Mitochondrial ATP dependent potassium channels (mKATP) openers such as diazoxide (Dx) and the permeability transition pore (PTP) desensitizers such as cyclosporin A (CsA) have been constantly associated with cardioprotection at reperfusion both in vivo and in vitro experimental settings. The present study investigated the effects of Dx (100 microM/L), CsA (0.2 microM/L) and their association at reperfusion on infarct size and contractile function recovery in Langendorff perfused rat hearts subjected to 30 min of global ischemia (I) and 60 min of reperfusion (R). Postischemic recovery of left ventricular function was assessed by the rate pressure product (left ventricular developed pressure x heart rate) and by the maximal and minimal first derivatives of left ventricular pressure (dLVP/dtmax and dLVP/dtmin) as indices of contractility and relaxation, respectively. Infarct size was quantified by the 2.3.5-triphenyltetrazolium chloride staining and by the LDH leakage in the coronary effluent. At the end of reperfusion the cardioprotective drugs elicited uncoupling effects with respect to mechanical function and infarct size.
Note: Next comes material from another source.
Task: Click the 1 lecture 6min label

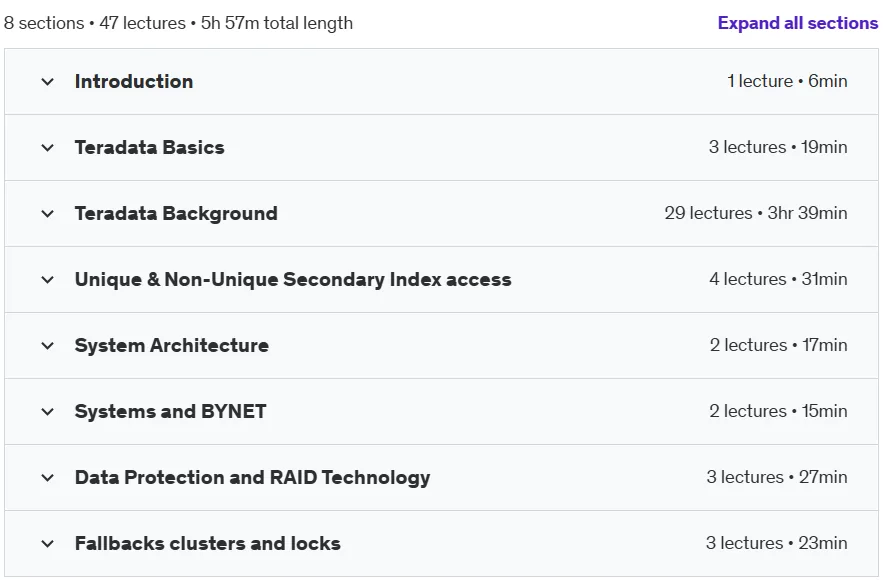Action: pos(787,81)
A marked reduction in infarct size was obtained in Dx treated group (15 ± 3% vs. 41 ± 4% in control group, p< 0.05) without a significant increase in +dP/dtmax. Conversely, CsA lowered infarct size only by 26± 5% but induced a greater recovery of contractility. In the Dx+CsA group infarct size was also significantly (albeit not additively) reduced (20±4%, p< 0.05 vs. control) but the recovery of contractility was less important. In isolated rat hearts treated with Dx and CsA at reperfusion we report a disparity between infarct size and functional recovery. Further studies are required to elucidate the underlying mechanisms of these differential effects.

Research supported by the National Authority for Scientific Research grant 42-122/2008 and the RO-HU Bilateral Cooperation Project ID RO 17/2007.